Sunan Bonang mampu berjalan di atas air sungai
tanpa ambles ke dalam sungai.
Bahkan sedikitpun ia tidak terkena percikan air
sungai. Itu artinya Sunan Bonang dapat bergaul
dengan dengan masyarakat yang berbeda agama
tanpa kehilangan identitas agama yang dianut oleh
Sunan Bonang sendiri yaitu Islam.
Raden Said sewaktu bertapa ditepi tubuhnya tidak
sampai hanyut ke aliran sungai, hanya daun, akar
dan rerumputan yang menutupi sebagian besar
anggota tubuhnya. Itu artinya Raden Said bergaul
dengan masyarakat Jawa, adat istiadat masyarakat
di pakai sebagai alat dakwah, dan diarahkan
kepada ajaran Islam yang bersih, namun usaha itu
tampaknya sedikit mengotori tubuh Raden Said dan
setelah tiga tahun Sunan Bonang membersihkannya
dengan ajaran-ajaran Islam tingkat tinggi sehingga
Raden Said masuk kegolongan para Wali. Dan
pengetahuan agamanya benar-benar telah cukup
untuk dipergunakan menyebarkan agama Islam.
Demikian sehingga tafsiran dari kisah legenda
pertemuan Raden Said dengan Sunan Bonang.
3. KERINDUAN SEORANG IBU.
Setelah bertahun-tahun ditinggalkan kedua
anaknya, permaisuri Adipati Wilatikta seperti
kehilangan gairah hidup. Terlebih setelah usaha
Adipati Tuban menangkap para perampok yang
mengacau Kadipaten Tuban membuahkan hasil. Hati
ibu Raden Said seketika berguncang. Kebetulan saat
ditangkap oleh para prajurit Tuban, perampok itu
mengenakan pakaian dan topeng yang dikenakan
Raden Said. Rahasia yang selama ini tertutup rapat
terbongkarlah sudah. Dari pengakuan perampok itu
tahulah Adipati Tuban bahwa Raden Said tidak
bersalah.
Ibu Raden Said menangis sejadi-jadinya. Dia benar-
benar telah menyesal mengusir anak yang sangat
disayanginya itu. Sang ibu tak pernah tahu bahwa
anak yang didambakannya itu bertahun-tahun
kemudian sudah kembali ke Tuban.
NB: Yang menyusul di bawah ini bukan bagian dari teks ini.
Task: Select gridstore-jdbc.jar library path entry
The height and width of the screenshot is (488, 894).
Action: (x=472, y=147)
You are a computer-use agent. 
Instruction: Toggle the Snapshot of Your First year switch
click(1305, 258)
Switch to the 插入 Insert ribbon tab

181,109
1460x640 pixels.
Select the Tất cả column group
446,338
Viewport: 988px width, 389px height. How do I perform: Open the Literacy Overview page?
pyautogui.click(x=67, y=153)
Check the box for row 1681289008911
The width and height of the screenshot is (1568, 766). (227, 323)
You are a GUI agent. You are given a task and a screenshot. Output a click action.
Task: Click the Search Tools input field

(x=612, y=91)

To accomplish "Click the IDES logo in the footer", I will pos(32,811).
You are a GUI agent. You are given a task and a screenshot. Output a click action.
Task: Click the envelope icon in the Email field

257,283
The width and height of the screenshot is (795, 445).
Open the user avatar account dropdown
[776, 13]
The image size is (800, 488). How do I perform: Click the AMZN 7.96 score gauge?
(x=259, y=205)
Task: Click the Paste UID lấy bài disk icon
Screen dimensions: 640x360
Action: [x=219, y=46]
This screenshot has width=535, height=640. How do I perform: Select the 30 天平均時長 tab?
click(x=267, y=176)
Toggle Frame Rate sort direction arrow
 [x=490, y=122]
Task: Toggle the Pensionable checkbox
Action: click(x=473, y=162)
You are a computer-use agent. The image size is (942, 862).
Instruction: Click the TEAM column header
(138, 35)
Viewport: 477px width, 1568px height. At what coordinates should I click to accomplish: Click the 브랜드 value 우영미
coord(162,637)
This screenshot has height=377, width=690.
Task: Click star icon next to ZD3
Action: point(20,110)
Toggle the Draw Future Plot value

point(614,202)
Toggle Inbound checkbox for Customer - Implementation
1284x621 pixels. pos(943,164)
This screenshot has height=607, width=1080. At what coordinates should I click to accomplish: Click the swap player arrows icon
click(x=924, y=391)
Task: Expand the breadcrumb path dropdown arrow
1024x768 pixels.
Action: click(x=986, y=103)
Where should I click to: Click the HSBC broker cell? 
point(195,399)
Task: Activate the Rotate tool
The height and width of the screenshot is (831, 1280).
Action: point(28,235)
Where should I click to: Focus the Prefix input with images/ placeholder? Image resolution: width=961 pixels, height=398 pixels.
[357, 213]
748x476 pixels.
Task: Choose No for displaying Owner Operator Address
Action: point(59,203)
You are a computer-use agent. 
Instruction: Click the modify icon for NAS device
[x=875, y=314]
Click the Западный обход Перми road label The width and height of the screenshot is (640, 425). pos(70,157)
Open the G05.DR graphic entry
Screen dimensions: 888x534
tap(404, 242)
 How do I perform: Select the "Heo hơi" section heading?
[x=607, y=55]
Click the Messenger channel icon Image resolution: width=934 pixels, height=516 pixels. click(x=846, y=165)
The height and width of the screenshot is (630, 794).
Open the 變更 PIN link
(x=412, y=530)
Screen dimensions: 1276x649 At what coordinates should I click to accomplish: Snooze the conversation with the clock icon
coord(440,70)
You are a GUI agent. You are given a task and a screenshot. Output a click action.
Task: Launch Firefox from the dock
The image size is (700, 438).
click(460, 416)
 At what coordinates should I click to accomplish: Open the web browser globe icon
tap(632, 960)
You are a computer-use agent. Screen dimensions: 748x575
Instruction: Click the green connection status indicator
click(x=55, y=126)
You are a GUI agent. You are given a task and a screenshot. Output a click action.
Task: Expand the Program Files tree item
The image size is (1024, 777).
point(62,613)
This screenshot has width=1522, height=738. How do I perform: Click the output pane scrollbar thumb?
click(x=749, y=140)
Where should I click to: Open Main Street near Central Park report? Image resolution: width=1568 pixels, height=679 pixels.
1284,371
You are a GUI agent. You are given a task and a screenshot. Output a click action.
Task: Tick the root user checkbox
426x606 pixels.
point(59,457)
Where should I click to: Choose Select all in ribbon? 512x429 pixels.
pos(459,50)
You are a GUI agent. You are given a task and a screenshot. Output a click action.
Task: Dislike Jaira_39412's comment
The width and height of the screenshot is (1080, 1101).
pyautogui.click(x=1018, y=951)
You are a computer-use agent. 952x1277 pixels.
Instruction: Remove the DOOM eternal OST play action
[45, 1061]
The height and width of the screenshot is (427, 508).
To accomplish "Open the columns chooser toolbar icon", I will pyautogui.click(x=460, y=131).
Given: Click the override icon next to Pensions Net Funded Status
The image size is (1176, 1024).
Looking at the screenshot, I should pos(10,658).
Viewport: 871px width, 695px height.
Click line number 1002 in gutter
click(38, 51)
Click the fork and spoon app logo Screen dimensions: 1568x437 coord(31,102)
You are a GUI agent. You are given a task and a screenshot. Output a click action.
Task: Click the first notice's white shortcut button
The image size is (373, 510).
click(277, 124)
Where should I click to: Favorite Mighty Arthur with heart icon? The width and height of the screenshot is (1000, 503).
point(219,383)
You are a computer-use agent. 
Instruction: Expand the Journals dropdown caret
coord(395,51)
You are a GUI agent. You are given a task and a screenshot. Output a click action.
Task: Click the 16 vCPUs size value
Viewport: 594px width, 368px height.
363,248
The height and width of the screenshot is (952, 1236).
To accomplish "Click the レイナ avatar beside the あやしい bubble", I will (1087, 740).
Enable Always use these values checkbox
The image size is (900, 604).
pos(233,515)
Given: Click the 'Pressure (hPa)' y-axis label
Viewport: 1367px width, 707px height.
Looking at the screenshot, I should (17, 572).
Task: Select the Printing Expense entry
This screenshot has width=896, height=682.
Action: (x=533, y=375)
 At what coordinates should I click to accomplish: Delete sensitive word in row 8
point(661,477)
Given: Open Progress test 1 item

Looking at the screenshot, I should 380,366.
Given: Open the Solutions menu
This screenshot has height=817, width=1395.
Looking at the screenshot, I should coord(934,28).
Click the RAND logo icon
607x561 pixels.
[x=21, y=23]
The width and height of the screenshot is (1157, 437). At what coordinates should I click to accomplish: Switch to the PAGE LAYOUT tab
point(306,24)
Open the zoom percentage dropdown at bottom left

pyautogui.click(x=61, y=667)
Hanya saja tidak
langsung ke Istana Kadipaten Tuban, melainkan
ketempat tinggal Sunan Bonang. Untuk mengobati
kerinduan sang ibu. Tidak jarang Raden Said
mengerahkan ilmunya yang tinggi. Yaitu membaca
Qur'an dari jarak jauh lalu suaranya dikirim ke
istana Tuban.
Suara Raden Said yang merdu itu benar-benar
menggetarkan dinding-dinding istana Kadipaten.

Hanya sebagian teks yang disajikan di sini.